To be done: Revise the items starting at the line containing "67) label: REGISTER" and ending at the last item, changing "webpages" to "web pages" and keeping everything else the same.

▼

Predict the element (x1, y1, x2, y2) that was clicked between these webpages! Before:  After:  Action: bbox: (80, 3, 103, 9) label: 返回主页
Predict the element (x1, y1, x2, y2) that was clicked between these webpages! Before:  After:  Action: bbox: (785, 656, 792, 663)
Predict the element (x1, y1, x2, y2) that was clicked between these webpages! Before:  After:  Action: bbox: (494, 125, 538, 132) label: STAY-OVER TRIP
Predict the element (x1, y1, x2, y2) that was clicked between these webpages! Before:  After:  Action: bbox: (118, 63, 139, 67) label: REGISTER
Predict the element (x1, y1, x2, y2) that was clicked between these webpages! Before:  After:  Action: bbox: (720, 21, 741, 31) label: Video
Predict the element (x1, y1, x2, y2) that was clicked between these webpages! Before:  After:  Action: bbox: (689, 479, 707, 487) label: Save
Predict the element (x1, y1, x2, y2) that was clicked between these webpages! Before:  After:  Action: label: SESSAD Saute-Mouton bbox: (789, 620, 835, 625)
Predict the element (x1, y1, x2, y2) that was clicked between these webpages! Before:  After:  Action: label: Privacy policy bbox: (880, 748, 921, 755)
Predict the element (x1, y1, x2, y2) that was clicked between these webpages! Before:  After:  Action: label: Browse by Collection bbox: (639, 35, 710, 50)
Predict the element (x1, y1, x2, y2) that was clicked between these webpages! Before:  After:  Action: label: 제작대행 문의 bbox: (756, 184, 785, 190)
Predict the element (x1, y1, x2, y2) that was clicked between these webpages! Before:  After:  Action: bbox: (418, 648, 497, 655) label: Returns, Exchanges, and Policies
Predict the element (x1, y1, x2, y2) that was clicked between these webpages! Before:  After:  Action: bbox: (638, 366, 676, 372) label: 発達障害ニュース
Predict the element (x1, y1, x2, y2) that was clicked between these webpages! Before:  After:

▲

Solved exercise:
Predict the element (x1, y1, x2, y2) that was clicked between these web pages! Before:  After:  Action: bbox: (118, 63, 139, 67) label: REGISTER
Predict the element (x1, y1, x2, y2) that was clicked between these web pages! Before:  After:  Action: bbox: (720, 21, 741, 31) label: Video
Predict the element (x1, y1, x2, y2) that was clicked between these web pages! Before:  After:  Action: bbox: (689, 479, 707, 487) label: Save
Predict the element (x1, y1, x2, y2) that was clicked between these web pages! Before:  After:  Action: label: SESSAD Saute-Mouton bbox: (789, 620, 835, 625)
Predict the element (x1, y1, x2, y2) that was clicked between these web pages! Before:  After:  Action: label: Privacy policy bbox: (880, 748, 921, 755)
Predict the element (x1, y1, x2, y2) that was clicked between these web pages! Before:  After:  Action: label: Browse by Collection bbox: (639, 35, 710, 50)
Predict the element (x1, y1, x2, y2) that was clicked between these web pages! Before:  After:  Action: label: 제작대행 문의 bbox: (756, 184, 785, 190)
Predict the element (x1, y1, x2, y2) that was clicked between these web pages! Before:  After:  Action: bbox: (418, 648, 497, 655) label: Returns, Exchanges, and Policies
Predict the element (x1, y1, x2, y2) that was clicked between these web pages! Before:  After:  Action: bbox: (638, 366, 676, 372) label: 発達障害ニュース
Predict the element (x1, y1, x2, y2) that was clicked between these web pages! Before:  After:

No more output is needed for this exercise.